How to equate the coefficients of $t^n/n!$ in the following equation?

Question

How to equate the coefficients of $t^n/n!$ in the below equation?

$$\sum_{n=0}^\infty F(n,r) \frac{t^n}{n!}=\frac{t^{r-1}}{r!}+\sum_{n=r+1}^\infty (1-2^{n-r})\frac{G(n,r)}{r} \frac{t^n}{n!}.$$

Answer 1

First, notice the right-hand side has fewer terms, missing terms of the form $a_n t^n$ when $n < r-1$ or $n=r$. But this is the same as adding terms of the form $0 \cdot t^n$. So given the equation holds for all real $t$ in some interval,

$$ \begin{align*} F(n,r) &= 0 \qquad \mathrm{if\ } n < r-1 \\ F(r,r) &= 0 \end{align*} $$

For the $t^{r-1}$ term, we get the term of the $F$ sum when $n=r-1$, and the $G$ sum does not contribute, but the lone addend before it does.
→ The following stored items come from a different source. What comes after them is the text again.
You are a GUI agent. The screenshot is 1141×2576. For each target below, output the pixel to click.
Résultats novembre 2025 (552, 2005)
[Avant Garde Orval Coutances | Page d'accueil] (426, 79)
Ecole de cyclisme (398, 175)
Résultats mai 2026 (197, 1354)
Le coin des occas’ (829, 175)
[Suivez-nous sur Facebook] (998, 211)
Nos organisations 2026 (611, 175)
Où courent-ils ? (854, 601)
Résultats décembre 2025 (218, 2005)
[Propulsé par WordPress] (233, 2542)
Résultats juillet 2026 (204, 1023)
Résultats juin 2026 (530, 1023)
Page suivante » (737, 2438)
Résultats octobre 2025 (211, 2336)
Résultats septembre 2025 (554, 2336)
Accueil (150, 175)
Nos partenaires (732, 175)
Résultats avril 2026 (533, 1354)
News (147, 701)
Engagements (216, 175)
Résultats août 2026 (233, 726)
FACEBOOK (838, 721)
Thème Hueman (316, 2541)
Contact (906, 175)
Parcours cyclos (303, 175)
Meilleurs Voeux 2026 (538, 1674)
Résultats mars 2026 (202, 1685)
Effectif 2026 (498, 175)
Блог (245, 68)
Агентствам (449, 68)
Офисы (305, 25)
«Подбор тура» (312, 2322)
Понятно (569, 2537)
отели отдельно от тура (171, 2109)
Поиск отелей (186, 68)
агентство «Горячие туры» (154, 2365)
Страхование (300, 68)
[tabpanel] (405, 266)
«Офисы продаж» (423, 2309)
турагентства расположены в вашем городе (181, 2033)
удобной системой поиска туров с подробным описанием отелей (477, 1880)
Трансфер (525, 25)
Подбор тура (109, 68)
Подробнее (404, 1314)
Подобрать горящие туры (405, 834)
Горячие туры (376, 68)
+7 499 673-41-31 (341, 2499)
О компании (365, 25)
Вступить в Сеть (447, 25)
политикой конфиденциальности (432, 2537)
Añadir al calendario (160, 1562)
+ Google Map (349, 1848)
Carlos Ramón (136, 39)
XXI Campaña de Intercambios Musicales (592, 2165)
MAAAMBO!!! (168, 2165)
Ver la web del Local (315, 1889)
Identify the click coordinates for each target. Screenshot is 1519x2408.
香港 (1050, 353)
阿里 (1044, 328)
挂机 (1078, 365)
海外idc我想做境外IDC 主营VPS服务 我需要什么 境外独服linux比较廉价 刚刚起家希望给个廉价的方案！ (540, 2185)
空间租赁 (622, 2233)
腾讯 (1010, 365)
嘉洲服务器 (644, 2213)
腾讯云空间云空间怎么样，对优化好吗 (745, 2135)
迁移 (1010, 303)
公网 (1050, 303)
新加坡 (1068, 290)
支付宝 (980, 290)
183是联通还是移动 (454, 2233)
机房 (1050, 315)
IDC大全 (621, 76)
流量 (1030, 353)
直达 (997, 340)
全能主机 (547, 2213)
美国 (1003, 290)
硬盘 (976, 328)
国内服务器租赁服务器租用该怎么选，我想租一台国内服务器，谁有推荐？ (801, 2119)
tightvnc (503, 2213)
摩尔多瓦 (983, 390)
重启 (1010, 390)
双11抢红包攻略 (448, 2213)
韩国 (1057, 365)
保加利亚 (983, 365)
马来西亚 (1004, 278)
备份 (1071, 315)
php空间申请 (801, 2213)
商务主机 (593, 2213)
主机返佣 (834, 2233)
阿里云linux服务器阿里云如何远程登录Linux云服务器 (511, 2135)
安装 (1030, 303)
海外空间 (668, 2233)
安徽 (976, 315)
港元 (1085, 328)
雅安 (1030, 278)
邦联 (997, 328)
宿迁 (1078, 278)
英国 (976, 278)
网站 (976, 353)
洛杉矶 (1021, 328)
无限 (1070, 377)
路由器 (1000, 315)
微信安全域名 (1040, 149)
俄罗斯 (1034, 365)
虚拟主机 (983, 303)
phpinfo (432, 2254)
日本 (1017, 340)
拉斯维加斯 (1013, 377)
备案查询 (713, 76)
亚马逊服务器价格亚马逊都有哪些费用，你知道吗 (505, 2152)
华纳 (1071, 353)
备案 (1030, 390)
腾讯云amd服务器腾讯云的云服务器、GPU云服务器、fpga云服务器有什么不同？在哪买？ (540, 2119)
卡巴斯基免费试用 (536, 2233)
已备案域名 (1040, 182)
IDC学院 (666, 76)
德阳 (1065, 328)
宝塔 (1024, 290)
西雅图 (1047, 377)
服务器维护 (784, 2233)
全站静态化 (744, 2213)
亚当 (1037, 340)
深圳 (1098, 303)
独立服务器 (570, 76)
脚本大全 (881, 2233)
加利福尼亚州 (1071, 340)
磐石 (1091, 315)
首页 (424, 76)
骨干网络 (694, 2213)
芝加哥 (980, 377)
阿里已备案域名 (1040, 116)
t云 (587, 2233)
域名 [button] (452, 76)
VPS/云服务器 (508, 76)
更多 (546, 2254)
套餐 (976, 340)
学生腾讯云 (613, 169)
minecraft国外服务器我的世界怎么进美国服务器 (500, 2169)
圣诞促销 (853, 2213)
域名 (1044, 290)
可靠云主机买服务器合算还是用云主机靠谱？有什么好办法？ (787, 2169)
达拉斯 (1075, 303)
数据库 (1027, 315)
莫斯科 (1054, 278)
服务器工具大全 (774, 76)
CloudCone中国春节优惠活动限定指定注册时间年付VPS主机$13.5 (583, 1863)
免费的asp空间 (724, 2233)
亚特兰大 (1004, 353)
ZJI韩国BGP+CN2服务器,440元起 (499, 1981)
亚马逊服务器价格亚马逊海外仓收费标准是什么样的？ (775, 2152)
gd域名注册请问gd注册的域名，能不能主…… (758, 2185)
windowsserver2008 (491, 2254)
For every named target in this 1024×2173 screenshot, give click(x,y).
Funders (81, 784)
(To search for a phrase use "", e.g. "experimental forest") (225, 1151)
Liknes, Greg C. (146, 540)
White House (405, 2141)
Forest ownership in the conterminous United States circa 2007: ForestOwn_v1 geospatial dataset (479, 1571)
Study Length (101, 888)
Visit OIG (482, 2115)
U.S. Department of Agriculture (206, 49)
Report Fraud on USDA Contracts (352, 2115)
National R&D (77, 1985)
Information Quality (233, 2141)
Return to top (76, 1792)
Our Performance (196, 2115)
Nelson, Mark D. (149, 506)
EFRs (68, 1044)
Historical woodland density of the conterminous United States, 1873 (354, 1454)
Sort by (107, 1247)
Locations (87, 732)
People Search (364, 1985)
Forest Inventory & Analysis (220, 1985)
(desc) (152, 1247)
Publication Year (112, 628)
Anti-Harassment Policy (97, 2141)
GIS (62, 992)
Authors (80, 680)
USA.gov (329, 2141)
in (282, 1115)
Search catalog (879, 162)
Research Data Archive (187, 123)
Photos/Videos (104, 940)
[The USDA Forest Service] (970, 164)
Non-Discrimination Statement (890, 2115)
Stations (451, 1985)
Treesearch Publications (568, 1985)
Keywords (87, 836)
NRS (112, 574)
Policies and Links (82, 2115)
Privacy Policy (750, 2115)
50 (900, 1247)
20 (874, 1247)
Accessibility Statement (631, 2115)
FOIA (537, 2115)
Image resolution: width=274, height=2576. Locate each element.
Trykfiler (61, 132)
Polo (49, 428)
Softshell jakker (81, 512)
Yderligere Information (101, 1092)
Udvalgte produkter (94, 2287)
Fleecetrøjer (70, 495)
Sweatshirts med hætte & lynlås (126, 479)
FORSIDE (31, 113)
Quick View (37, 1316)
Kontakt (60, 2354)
$$F(r-1, r) \frac{1}{(r-1)!} = \frac{1}{r!}$$ $$F(r-1, r) = \frac{1}{r}$$

Finally, equating coefficients of $t^n$ when $n \geq r+1$,

$$F(n,r) \frac{1}{n!} = (1 - 2^{n-r})\frac{G(n,r)}{r} \frac{1}{n!}$$ $$F(n,r) = (1 - 2^{n-r}) \frac{G(n,r)}{r} \qquad \mathrm{if\ } n \geq r+1$$